(Dataset excerpts)
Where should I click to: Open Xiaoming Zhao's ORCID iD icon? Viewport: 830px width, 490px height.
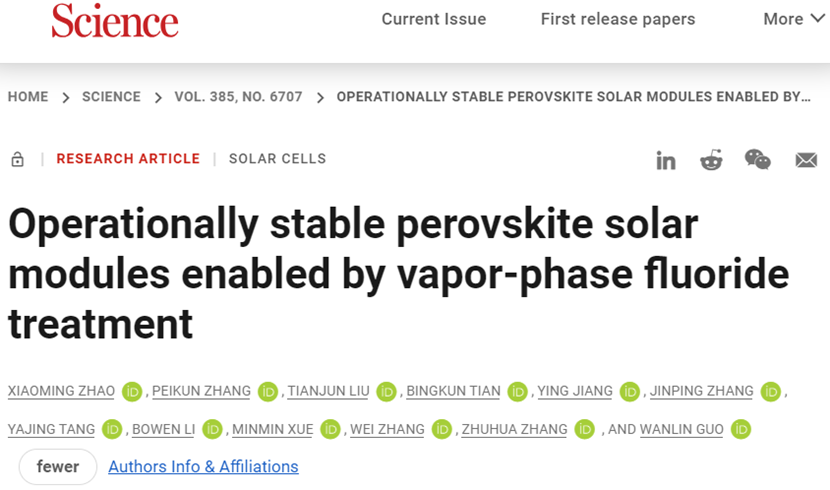point(132,392)
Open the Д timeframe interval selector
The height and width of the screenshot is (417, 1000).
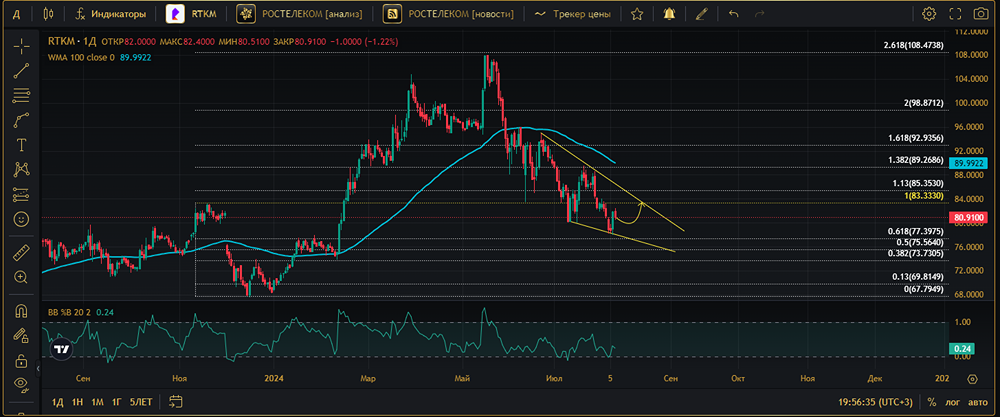(15, 14)
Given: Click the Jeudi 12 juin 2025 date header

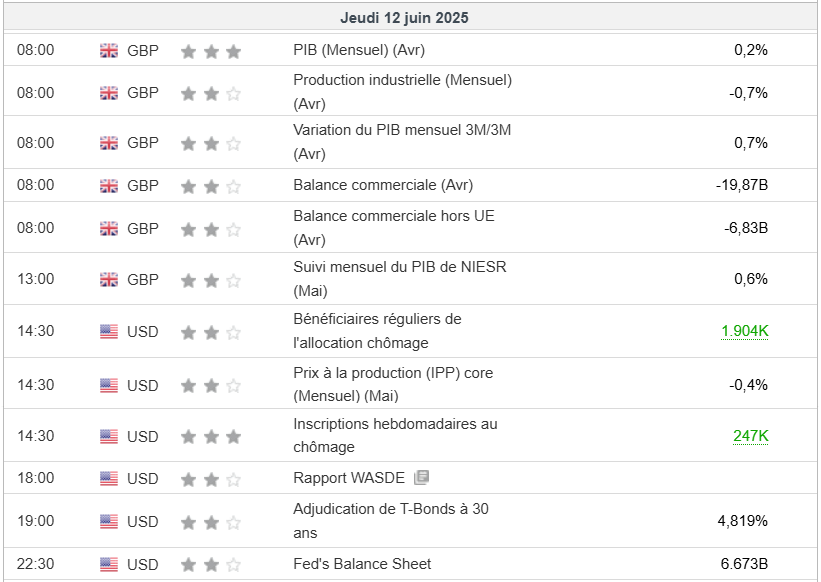Looking at the screenshot, I should [404, 18].
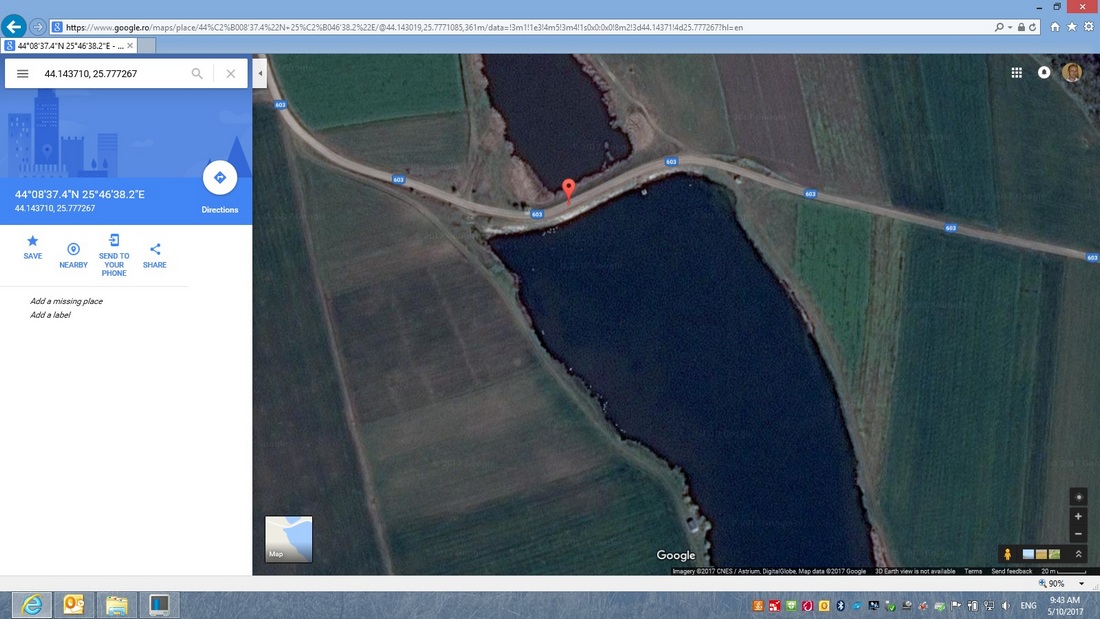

== Work item ==
Please write out exactly the lines from the one containing "The height and" through the last line of the records above, and leave out any pictures.

== Solved problem ==
The height and width of the screenshot is (417, 1000).
(15, 14)
Given: Click the Jeudi 12 juin 2025 date header

Looking at the screenshot, I should [404, 18].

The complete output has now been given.